Drivers can be blocked via a downloaded blocklist or via compiled-in blocklist. The downloaded blocklist is carried as part of the regular Firefox blocklist ping, and as such cannot block startup crashes. The compiled-in blocklist, however, needs a new build of Firefox to take effect, which is much higher-cost and hence should be avoided whenever possible.

How to request a block

  1. Read the policy above and be sure your request meets the criteria
  2. File a bug using the appropriate request form and filling in all requested details:
  3. The request will follow the process outlined below until resolved.

If there is an existing bug to be morphed into a blocklist request, make sure the required information (indicated in the request template) is included in the bug before moving it to Toolkit :: Blocklist Policy Requests. Please do not move bugs to Blocklist Policy Requests until they are ready for blocklist consideration.

Blocklisting Process

  1. A request is filed with detailed information as described above
  2. The request will be discussed in the bug among the Firefox drivers, graphics developers, and other interested parties to agree upon validity of the request, block ranges, and type.
  3. The agreed-upon blocklist entry will be placed on the blocklist staging server for anyone to help test.
  4. QA will verify the graphics driver blocklist on staging, and that the blocklist does not affect unrelated devices.
  5. The Blocked Graphics Drivers page will be updated with details on the block.
  6. The blocklist item will be pushed to production.

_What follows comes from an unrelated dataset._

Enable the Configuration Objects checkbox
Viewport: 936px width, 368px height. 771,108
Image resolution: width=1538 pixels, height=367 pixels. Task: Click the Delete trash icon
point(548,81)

Blocklisting Details and Limitations

There are some things that one should be aware of when modifying or interpreting the blocklist for graphics.

  • Until version 41 (bug 1162299) any features in the blocklist would be interpreted as "all features" by the versions that do not know about those features. For example, FEATURE_STAGEFRIGHT was added in Gecko version 17. If FEATURE_STAGEFRIGHT was added to the downloadable blocklist, all versions prior to version 17 would automatically block all features that otherwise match that blocklist entry.
  • Until version 41 (bug 1162530) all blocklist entries applied to all Gecko versions. We introduced the graphics blocklist entry versioning, which let us specify the minimum and maximum version that any particular blocklist entry applies to. Note that the versions include nightly/aurora/beta suffixes, so if you wanted a blocklist entry to apply to all versions after version 42, for example, you would specify minVersion as 43.0a1.
  • Until version 91 (bug 1714673) blocklist entries using remote settings were not applied. The only blocklist entries that worked were the ones shipped at compile time. Earlier builds will need a dot-release if the blocklist changes in a way that affects Android.
  • Downloadable blocklists are usually only downloaded once a day, and cached in the profile directory (as blocklist.xml.) Modifying that file is often the best way to do local testing of changes, before proceeding with the staging of the modified blocklist file.
  • Even with the local blocklist file, note that we don't necessarily check against it every run, so your testing should involve multiple runs.